* How to complete this task *
Would you give the data below back exactly as it reads?

* Material shown *
┌──
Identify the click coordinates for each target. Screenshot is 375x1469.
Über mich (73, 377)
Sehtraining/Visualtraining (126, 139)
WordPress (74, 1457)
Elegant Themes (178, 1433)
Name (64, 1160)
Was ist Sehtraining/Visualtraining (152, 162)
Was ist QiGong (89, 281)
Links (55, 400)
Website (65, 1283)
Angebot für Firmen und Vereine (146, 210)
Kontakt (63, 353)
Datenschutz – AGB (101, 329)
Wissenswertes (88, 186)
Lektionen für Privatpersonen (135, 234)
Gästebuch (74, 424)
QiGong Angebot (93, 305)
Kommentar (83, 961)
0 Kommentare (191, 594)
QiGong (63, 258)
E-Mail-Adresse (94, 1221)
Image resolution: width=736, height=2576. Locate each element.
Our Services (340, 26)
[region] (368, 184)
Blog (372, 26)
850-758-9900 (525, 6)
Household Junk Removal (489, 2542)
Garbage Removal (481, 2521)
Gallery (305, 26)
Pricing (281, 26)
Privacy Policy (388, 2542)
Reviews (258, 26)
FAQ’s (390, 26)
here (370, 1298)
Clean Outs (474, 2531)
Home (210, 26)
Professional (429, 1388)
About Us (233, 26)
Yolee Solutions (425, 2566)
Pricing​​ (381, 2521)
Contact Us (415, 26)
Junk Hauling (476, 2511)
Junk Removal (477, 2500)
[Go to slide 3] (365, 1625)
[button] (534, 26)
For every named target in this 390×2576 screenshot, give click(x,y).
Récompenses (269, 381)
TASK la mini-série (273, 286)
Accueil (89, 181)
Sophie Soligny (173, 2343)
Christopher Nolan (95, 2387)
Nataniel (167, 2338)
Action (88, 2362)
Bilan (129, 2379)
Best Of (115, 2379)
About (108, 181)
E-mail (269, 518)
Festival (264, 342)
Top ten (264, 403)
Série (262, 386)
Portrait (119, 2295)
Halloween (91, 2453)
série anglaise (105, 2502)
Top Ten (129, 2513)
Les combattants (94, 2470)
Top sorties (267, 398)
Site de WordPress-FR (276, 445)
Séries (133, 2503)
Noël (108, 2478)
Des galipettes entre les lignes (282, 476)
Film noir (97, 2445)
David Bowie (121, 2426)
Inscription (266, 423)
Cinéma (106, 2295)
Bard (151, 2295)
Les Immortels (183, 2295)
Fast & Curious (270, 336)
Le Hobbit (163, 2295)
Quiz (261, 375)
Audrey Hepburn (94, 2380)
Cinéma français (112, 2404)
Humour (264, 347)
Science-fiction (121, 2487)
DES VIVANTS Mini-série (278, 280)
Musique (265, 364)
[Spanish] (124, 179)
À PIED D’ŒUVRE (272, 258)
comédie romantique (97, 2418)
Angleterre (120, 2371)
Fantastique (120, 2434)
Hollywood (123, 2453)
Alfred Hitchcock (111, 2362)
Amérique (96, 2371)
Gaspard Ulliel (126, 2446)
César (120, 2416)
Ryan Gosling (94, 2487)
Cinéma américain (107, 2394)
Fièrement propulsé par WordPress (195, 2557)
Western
└──
* Task output *
Identify the click coordinates for each target. Screenshot is 375x1469.
Über mich (73, 377)
Sehtraining/Visualtraining (126, 139)
WordPress (74, 1457)
Elegant Themes (178, 1433)
Name (64, 1160)
Was ist Sehtraining/Visualtraining (152, 162)
Was ist QiGong (89, 281)
Links (55, 400)
Website (65, 1283)
Angebot für Firmen und Vereine (146, 210)
Kontakt (63, 353)
Datenschutz – AGB (101, 329)
Wissenswertes (88, 186)
Lektionen für Privatpersonen (135, 234)
Gästebuch (74, 424)
QiGong Angebot (93, 305)
Kommentar (83, 961)
0 Kommentare (191, 594)
QiGong (63, 258)
E-Mail-Adresse (94, 1221)
Image resolution: width=736, height=2576. Locate each element.
Our Services (340, 26)
[region] (368, 184)
Blog (372, 26)
850-758-9900 (525, 6)
Household Junk Removal (489, 2542)
Garbage Removal (481, 2521)
Gallery (305, 26)
Pricing (281, 26)
Privacy Policy (388, 2542)
Reviews (258, 26)
FAQ’s (390, 26)
here (370, 1298)
Clean Outs (474, 2531)
Home (210, 26)
Professional (429, 1388)
About Us (233, 26)
Yolee Solutions (425, 2566)
Pricing​​ (381, 2521)
Contact Us (415, 26)
Junk Hauling (476, 2511)
Junk Removal (477, 2500)
[Go to slide 3] (365, 1625)
[button] (534, 26)
For every named target in this 390×2576 screenshot, give click(x,y).
Récompenses (269, 381)
TASK la mini-série (273, 286)
Accueil (89, 181)
Sophie Soligny (173, 2343)
Christopher Nolan (95, 2387)
Nataniel (167, 2338)
Action (88, 2362)
Bilan (129, 2379)
Best Of (115, 2379)
About (108, 181)
E-mail (269, 518)
Festival (264, 342)
Top ten (264, 403)
Série (262, 386)
Portrait (119, 2295)
Halloween (91, 2453)
série anglaise (105, 2502)
Top Ten (129, 2513)
Les combattants (94, 2470)
Top sorties (267, 398)
Site de WordPress-FR (276, 445)
Séries (133, 2503)
Noël (108, 2478)
Des galipettes entre les lignes (282, 476)
Film noir (97, 2445)
David Bowie (121, 2426)
Inscription (266, 423)
Cinéma (106, 2295)
Bard (151, 2295)
Les Immortels (183, 2295)
Fast & Curious (270, 336)
Le Hobbit (163, 2295)
Quiz (261, 375)
Audrey Hepburn (94, 2380)
Cinéma français (112, 2404)
Humour (264, 347)
Science-fiction (121, 2487)
DES VIVANTS Mini-série (278, 280)
Musique (265, 364)
[Spanish] (124, 179)
À PIED D’ŒUVRE (272, 258)
comédie romantique (97, 2418)
Angleterre (120, 2371)
Fantastique (120, 2434)
Hollywood (123, 2453)
Alfred Hitchcock (111, 2362)
Amérique (96, 2371)
Gaspard Ulliel (126, 2446)
César (120, 2416)
Ryan Gosling (94, 2487)
Cinéma américain (107, 2394)
Fièrement propulsé par WordPress (195, 2557)
Western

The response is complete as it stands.